POJ3764 The xor-longest Path（异或/01Trie）

In an edge-weighted tree, the xor-length of a path p is defined as the xor sum of the weights of edges on p:

⊕ is the xor operator.

We say a path the xor-longest path if it has the largest xor-length. Given an edge-weighted tree with n nodes, can you find the xor-longest path? 　

Input

The input contains several test cases.

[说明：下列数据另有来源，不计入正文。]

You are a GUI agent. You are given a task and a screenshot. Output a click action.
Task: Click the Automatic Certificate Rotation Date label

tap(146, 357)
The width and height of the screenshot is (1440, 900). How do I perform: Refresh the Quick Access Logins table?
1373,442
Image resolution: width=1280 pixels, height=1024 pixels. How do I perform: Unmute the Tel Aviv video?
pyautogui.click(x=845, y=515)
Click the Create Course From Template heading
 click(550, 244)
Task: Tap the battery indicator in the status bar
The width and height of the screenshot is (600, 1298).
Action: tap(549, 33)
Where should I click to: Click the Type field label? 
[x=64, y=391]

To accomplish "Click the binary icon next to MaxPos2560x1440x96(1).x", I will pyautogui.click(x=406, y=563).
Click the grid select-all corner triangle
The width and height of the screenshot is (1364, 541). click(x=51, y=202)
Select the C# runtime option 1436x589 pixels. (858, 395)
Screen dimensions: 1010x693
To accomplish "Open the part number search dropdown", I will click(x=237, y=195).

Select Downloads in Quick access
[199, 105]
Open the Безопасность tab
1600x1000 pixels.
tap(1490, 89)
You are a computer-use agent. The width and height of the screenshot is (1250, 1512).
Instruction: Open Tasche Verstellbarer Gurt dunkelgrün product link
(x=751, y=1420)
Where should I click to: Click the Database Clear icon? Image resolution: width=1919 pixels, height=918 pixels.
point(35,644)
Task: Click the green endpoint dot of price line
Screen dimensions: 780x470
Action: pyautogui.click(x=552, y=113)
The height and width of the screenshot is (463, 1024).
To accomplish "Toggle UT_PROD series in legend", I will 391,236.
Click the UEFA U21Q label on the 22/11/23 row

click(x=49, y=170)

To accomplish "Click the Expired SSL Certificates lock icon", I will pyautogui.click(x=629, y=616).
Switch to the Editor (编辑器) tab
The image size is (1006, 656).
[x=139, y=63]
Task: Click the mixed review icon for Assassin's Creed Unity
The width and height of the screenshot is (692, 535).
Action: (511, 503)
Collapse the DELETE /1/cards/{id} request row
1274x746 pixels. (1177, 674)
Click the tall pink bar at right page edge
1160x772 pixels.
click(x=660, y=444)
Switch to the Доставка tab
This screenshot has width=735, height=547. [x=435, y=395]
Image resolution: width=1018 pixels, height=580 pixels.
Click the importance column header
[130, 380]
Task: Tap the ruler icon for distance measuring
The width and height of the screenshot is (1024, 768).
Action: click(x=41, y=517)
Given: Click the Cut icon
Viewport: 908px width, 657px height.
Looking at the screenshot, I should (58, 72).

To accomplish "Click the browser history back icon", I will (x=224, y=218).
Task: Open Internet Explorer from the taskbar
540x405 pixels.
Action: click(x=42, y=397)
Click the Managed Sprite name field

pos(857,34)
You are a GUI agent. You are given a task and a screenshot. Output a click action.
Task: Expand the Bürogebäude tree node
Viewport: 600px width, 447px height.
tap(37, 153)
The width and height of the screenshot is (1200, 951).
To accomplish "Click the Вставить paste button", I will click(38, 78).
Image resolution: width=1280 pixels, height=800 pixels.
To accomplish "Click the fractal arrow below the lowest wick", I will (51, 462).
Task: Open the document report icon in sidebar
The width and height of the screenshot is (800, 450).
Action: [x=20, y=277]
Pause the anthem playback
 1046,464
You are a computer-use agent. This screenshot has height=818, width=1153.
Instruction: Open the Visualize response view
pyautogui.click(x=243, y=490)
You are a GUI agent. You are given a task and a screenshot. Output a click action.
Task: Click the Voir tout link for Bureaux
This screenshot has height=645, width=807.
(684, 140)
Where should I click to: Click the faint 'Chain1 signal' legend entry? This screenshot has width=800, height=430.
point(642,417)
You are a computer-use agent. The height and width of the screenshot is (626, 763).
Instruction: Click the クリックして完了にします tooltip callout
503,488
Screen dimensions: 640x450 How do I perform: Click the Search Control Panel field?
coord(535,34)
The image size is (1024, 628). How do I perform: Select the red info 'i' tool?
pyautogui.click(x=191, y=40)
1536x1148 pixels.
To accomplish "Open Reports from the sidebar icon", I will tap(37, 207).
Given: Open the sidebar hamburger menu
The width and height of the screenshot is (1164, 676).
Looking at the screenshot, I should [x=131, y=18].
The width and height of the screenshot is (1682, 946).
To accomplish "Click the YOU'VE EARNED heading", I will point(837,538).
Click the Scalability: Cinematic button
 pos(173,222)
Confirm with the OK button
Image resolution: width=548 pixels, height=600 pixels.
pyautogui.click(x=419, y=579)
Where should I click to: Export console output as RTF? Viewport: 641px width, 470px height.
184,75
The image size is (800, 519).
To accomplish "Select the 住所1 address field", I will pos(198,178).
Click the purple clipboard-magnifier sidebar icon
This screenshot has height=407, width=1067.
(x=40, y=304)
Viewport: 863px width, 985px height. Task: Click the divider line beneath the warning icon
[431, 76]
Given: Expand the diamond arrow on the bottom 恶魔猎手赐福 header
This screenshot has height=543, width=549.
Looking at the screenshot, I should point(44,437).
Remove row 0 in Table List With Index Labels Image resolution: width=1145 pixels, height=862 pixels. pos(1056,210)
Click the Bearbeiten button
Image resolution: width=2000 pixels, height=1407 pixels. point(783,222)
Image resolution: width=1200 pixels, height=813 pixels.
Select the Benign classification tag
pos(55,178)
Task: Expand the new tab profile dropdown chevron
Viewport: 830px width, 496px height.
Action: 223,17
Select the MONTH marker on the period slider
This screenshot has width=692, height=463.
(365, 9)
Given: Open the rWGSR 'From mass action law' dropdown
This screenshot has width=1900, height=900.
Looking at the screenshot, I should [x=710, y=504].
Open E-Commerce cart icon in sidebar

The first line of each test case contains an integer n(1<=n<=100000), The following n-1 lines each contains three integers u(0 <= u < n),v(0 <= v < n),w(0 <= w < 2^31), which means there is an edge between node u and v of length w.

Output

For each test case output the xor-length of the xor-longest path.

Sample Input

4
0 1 3
1 2 4
1 3 6

Sample Output

7

Hint

The xor-longest path is 0->1->2, which has length 7 (=3 ⊕ 4)

这题有LCA内味了。注意到异或的性质，设d[x]为根节点到x的路径的异或值，则x到y的异或值实际上就是d[x] xor d[y]，因为根节点到LCA(x,y)的这段路径自己异或了两次相当于什么都没有变。因此问题转化为从d数组挑选两个数使得其异或值最大，就变成01字典树了。

坑点：多组输入，记得及时清空数组以及ans，tot等变量，数组开两倍建反向边。略微卡点时间，因此尽量采取快一点的写法和输入输出等。

#include <iostream>
#include <cstdio>
#include <string>
#include <cmath>
#include <algorithm>
#include <cstring>
#define N 100005
using namespace std;
int n,head[N],ver[2*N],Next[2*N],edge[2*N],ttot=0,d[N];

int trie[100005*31][2],tot=1,ans=0;
void add(int x,int y,int z)
{
    ver[++ttot]=y,edge[ttot]=z,Next[ttot]=head[x],head[x]=ttot;
}
void dfs(int x,int pre,int sum)
{
    int i;
    for(i=head[x];i;i=Next[i])
    {
        int y=ver[i],z=edge[i];
        if(y==pre) continue;
        d[y]=z^sum;
        dfs(y,x,d[y]);
    }
}
int fpow(int a,int b)
{
    int ans=1;
    for(;b;b>>=1)
    {
        if(b&1) ans=ans*a;
        a=a*a;
    }
    return ans;
}
void insert(int x)
{
    int p=1,k;
    for(k=30;k>=0;k--)
    {
        int temp=x&(1<<k)?1:0;
        if(trie[p][temp]==0) trie[p][temp]=++tot;
        p=trie[p][temp];
    }
}
int search(int x)//返回最大的异或值 
{
    int k,p=1,num=0;
    for(k=30;k>=0;k--)
    {
        int orip=p,temp=x&(1<<k)?1:0;
        p=trie[p][1-temp];//防止p被更改 
        if(p==0) 
        {
            p=trie[orip][temp];//退而求其次
        }
        else
        {
            num+=fpow(2,k);
        }
    }
    return num;
}
int main()
{
    while(scanf("%d",&n)!=EOF)
    {
        memset(head,0,sizeof(head));
        memset(Next,0,sizeof(Next));
        memset(edge,0,sizeof(edge));
        memset(ver,0,sizeof(ver));
        memset(trie,0,sizeof(trie));
        tot=1,ttot=0,ans=0;
        int i;
        for(i=1;i<=n-1;i++)
        {
            int x,y,z;
            scanf("%d%d%d",&x,&y,&z);
            add(x,y,z);
            add(y,x,z);
        } 
        dfs(0,-1,0);
        for(i=0;i<n;i++)
        {
            insert(d[i]);
        }
        for(i=0;i<n;i++)
        {
            ans=max(ans,search(d[i]));
        }
        cout<<ans<<endl;
    }
    return 0;
}